- _Task to complete_: Rewrite the material below as a Markdown table with the columns "No." and "Entry": one row per non-blank line, numbered in order, with the pictures left out.

- _Provided records_:
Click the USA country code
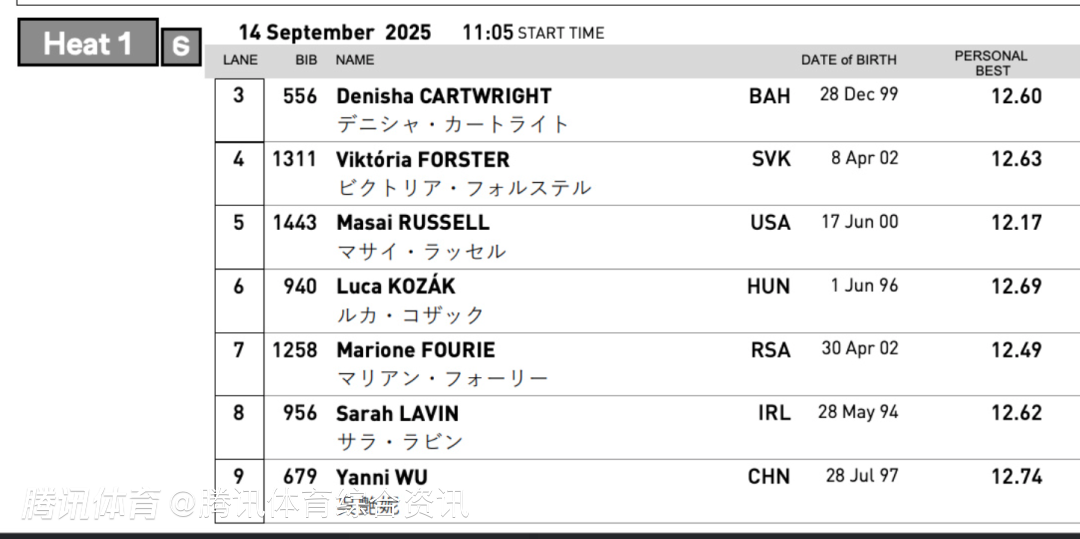This screenshot has height=539, width=1080. 770,223
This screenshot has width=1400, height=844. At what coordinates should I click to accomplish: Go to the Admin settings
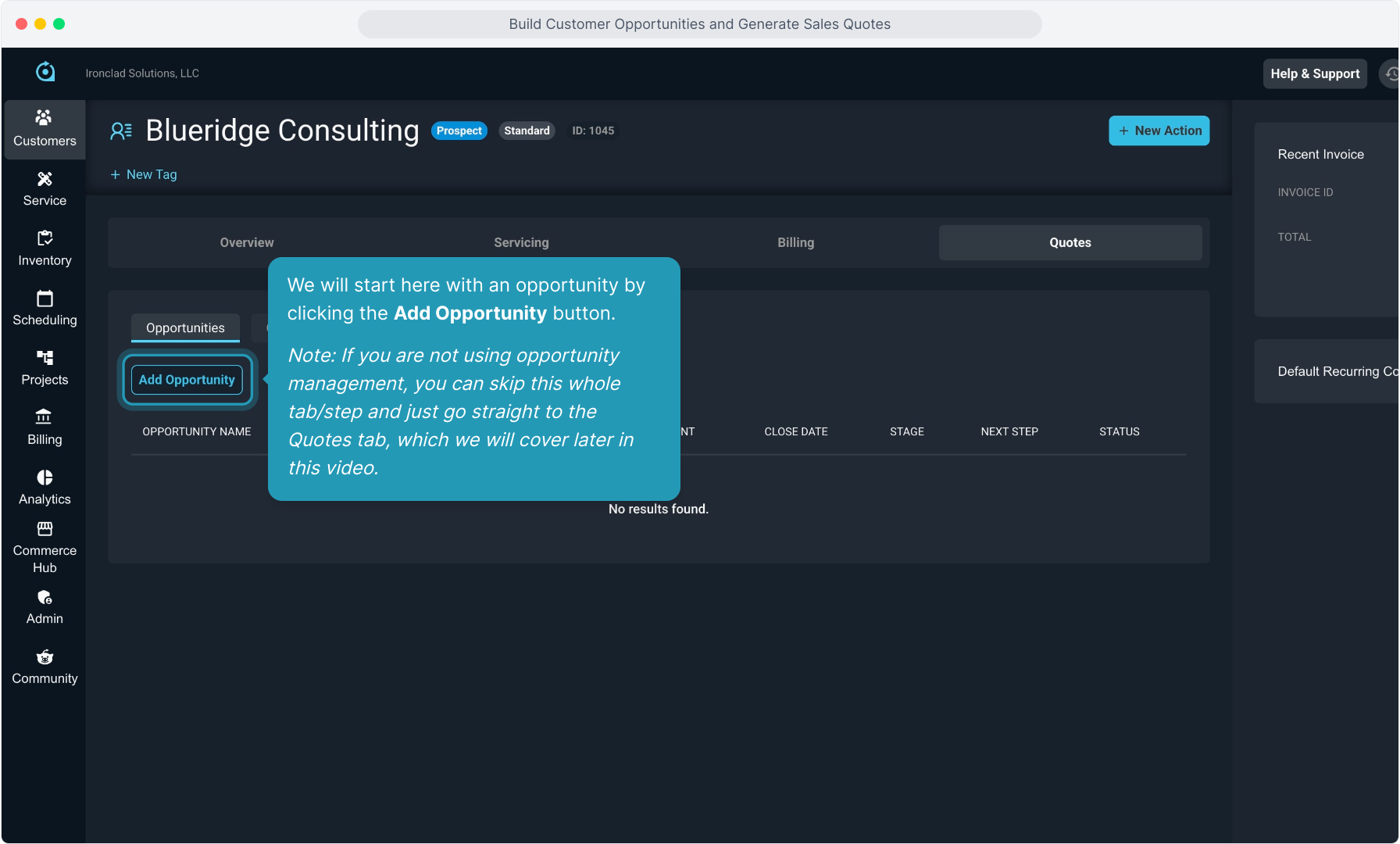pos(45,607)
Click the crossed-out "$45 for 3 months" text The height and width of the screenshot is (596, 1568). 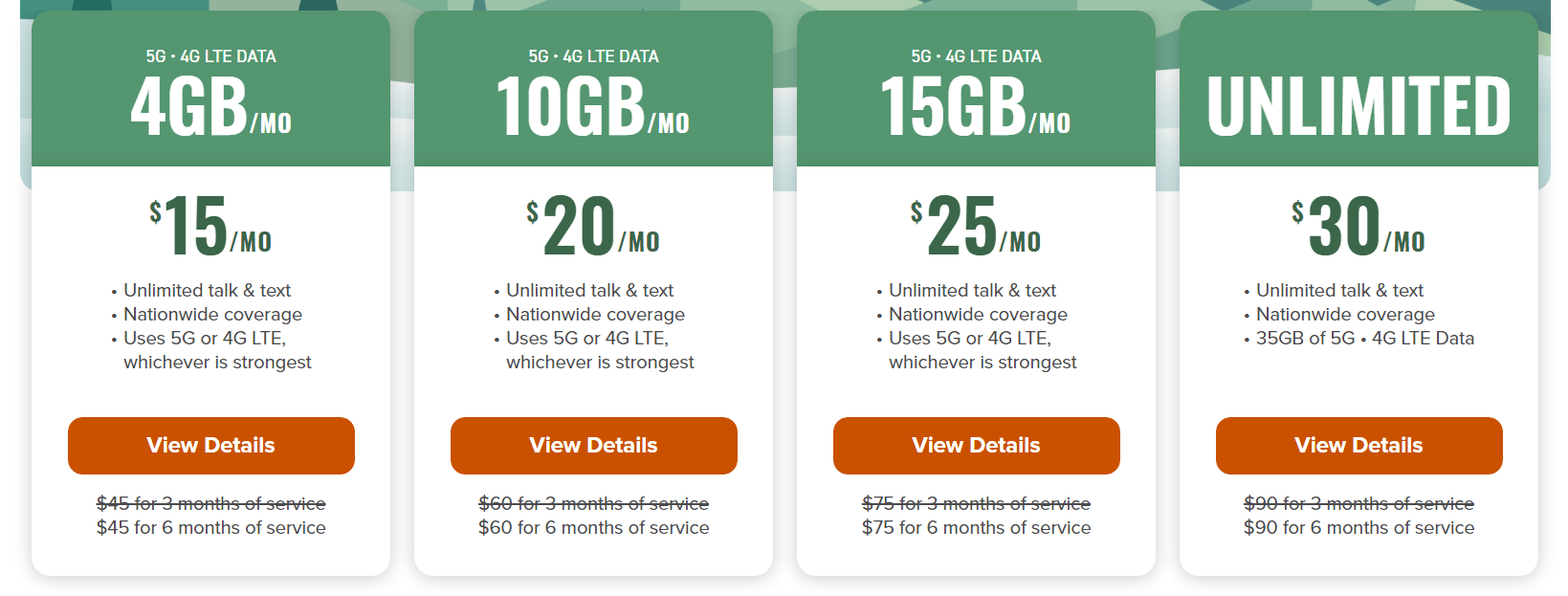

- _Result_:
| No. | Entry |
|---|---|
| 1 | Click the USA country code |
| 2 | This screenshot has height=539, width=1080. 770,223 |
| 3 | This screenshot has width=1400, height=844. At what coordinates should I click to accomplish: Go to the Admin settings |
| 4 | pos(45,607) |
| 5 | Click the crossed-out "$45 for 3 months" text The height and width of the screenshot is (596, 1568).  |